X
X

Buscar

Adeus, terra do nunca

Como era de se esperar, o efeito está sendo forte. O desmonte da imagem de Michael Jackson, por conta do documentário Leaving Neverland, parece não ter volta. A primeira onde, depois da exibição do doc no Sundance Festival, já mostrava que a coisa não era mais do mesmo. Os depoimentos foram levados a sério por todos os que viram a exibição.

Mas, agora, a coisa toda ficou mais… horizontal. O documentário foi exibido, semana passada, na HBO norte-americana. Dividido em dois dias consecutivos, assim como será na exibição nacional – agende-se para os dias 16 e 17, próximo final de semana, às 20 horas, também na HBO, o conteúdo do filme parece não deixar muita dúvida em quem o assiste. É isso o que faz toda a diferença: fãs e não fãs precisam assistir ao documentário antes de aderir ou jogar pedras nele. É cada vez mais importante, nesses tempos de pós verdades, fake news e “opiniões inquestionáveis”, que a gente reaprenda a observar, absorver e pensar por si. Sem isso, a gente não sobrevive enquanto seres inteligentes. Discorda?

O que vimos, nestes dias pós estreia televisiva de Deixando Neverland? Emissoras de rádio, no Canadá e Nova Zelândia, anunciando a retirada do repertório do cantor de suas programações, sob alegação de pedido dos ouvintes.

A produção dos Simpsons também anunciou que deixará de reprisar um episódio – original de 1991 – que contava com a participação de Jackson. Pelo menos duas estátuas em homenagem a ele foram retiradas de seus locais de exibição pública.

Mesmo o sempre defensor Corey Feldman declarou que não se sente mais à vontade para manter seu papel, já que, segundo declarou, fica difícil ignorar o que está sendo dito pelas vítimas. Desqualificar vítimas, a gente sabe, é um jogo perigoso.

A velha questão ressurge: o que fazer com a obra, com a memória afetiva, com o papel no universo da cultura pop… exercido por alguém cuja reputação é manchada pelos piores tipos de acusação, que incluem assédio e pedofilia? Complicadíssimo.

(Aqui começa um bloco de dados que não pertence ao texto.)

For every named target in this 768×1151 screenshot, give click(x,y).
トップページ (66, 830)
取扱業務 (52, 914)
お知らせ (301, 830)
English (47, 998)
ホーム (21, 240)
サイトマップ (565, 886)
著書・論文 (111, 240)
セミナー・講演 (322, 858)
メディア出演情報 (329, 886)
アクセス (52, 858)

Michael Jackson continuará a ter fãs dispostos a defendê-lo, sempre. Dispostos a atacar quem denuncia, especialmente sob o argumento de que se ele foi absolvido em vida (desconsiderando os acordos extrajudiciais que foram fechados, bem fechados, nos tempos dos processos), deve ser deixado em paz depois de morto. Infelizmente, isso não parece ser o suficiente.

Pode ser doloroso, pode até não ser muito útil, mas não podemos deixar de dar atenção a Leaving Neverland. Se não aproveitarmos essas chances para evoluir “enquanto” seres humanos, estaremos só abraçando a barbárie.